Editorials

Managing chronic diseases in less developed countries

BMJ 2002; 325 doi: https://doi.org/10.1136/bmj.325.7370.914 (Published 26 October 2002) Cite this as: BMJ 2002;325:914

Healthy teamworking and patient partnership are just as important as adequate funding

  1. Leslie Swartz (lswartz{at}hsrc.ac.za), director,
  2. Judy Dick (judy.dick{at}mrc.ac.za), acting director.
  1. Child, Youth, and Family Development, Human Sciences Research Council, Private Bag X9182, Cape Town 8000, South Africa
  2. Health Systems Research Unit, Medical Research Council, PO Box 19070, Tygerberg 7505, South Africa

    Education and debate p 958

    Throughout the world, chronic diseases—including non-communicable diseases, long term mental disorders, and persistent communicable diseases such as tuberculosis and HIV/AIDS—present a huge challenge to health. As part of the response to this challenge, the World Health Organization has conducted a two year review of healthcare models and best practices from around the world and has recently reported on this work. The report, Innovative Care for Chronic Conditions: Building Blocks for Action, provides a comprehensive conceptual framework for the prevention and management of long term illnesses in poorly resourced settings.1 The most fundamental issue highlighted by the report is the pressing need to shift away from an acute, reactive, and episodic model of care.

    Instead, health care should facilitate an ongoing relationship between provider and patient and help patients to make full use of their own and their community's resources for health.2 The focus has to be on the person in his or her own context, not simply on the disorder. Partnership between patient and provider is not just a resource for understanding health problems; it is the basis for prevention and intervention.3 Inattention to the interpersonal aspects of care has serious potential consequences. Patients accustomed to inadequate care may become resentful or respond with passive acceptance of the situation—often seeing it simply as a further burden of poverty and social alienation. Both responses will hamper active participation in an ongoing programme of health care.

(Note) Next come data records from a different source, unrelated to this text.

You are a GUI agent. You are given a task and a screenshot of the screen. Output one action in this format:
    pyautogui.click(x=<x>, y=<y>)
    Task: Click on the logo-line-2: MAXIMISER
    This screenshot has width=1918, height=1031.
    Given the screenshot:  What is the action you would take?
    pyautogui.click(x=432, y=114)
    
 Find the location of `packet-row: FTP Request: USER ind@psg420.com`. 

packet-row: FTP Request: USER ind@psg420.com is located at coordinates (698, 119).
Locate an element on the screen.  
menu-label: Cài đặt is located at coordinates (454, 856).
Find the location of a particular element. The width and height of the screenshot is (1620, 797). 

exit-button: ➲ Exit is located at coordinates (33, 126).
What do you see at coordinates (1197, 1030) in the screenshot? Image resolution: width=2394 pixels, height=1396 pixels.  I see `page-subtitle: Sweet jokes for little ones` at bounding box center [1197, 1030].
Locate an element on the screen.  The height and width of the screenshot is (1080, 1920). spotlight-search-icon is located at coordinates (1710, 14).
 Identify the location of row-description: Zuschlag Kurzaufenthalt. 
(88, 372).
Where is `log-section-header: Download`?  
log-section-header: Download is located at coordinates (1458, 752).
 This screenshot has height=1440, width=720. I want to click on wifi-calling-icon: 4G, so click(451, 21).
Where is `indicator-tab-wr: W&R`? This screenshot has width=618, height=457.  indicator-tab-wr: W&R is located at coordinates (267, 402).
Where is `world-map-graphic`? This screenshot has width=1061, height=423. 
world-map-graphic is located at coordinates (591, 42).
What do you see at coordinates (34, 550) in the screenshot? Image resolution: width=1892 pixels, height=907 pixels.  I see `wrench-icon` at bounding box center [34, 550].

    How can we translate these important concepts into practice in health care, particularly in developing countries? At the heart of the challenge for policy makers is the reality that healthcare systems will never have enough resources to meet all legitimate needs. Few providers, even in the best resourced settings, can say comfortably that they have done everything they conceivably could for all their patients. A paper in this week's BMJ by Rundall and others (p 958) bears this out by showing that even the leading healthcare providers in the United States find it hard to deliver really comprehensive care for people with chronic diseases.4

    The term “resources” does not simply mean money: just as importantly, it also refers to the people who provide care and, in turn, the people who support and manage them. Providers who are overwhelmed by demand commonly defend themselves; getting into a vicious cycle in which they retreat from patients, patient demand increases, and providers have to withdraw further. All too often we hear criticisms such as, “If only they'd attend and listen to patients in the first place, patients wouldn't need to keep coming back and filling up the waiting rooms.” It is easy to attribute such withdrawal to lack of expertise or even to moral failings, but, if health care in poorly resourced contexts is to succeed, the human need to reduce the anxiety associated with overload needs to be taken seriously, with staff receiving the right support.5

    This dynamic presents important challenges to healthcare teams, particularly in developing countries. Where resources are scarce and epidemics such as tuberculosis and HIV infection are rife, managers may see providers only as pairs of hands. This gives those providers little scope to view patients as actors in their own lives or to build ongoing partnerships with them. Managers may, understandably, focus far more on the technical aspects of controlling epidemics than on supporting or caring for staff. The paradox is, of course, that continuing care delivered by a well functioning team is the very basis on which control of both epidemics and chronic disease must rest.6

    The people who make policies and the international organisations that support them comprise the higher tiers of healthcare funding. Health policymakers in the areas where needs are great and resources are scarce often have progressive attitudes towards political and social policy. But many still have an outmoded view of care for disease and disability, based on their own experiences, and see service delivery problems only as a series of isolated technical challenges. This report from the WHO should help them to change those views.

    The WHO believes that good management ideas can travel and, if suitably modified, can reproduce success in different settings. The next phase of the process, then, needs to be the diffusion of these concepts. We hope that a network of interested participants will develop, to share ideas and experiences across countries and cultures, thereby providing the peer support needed to sustain change. Such collaboration is essential to implementing this new framework for chronic disease care.

    Footnotes

    • Conflict of interest None declared.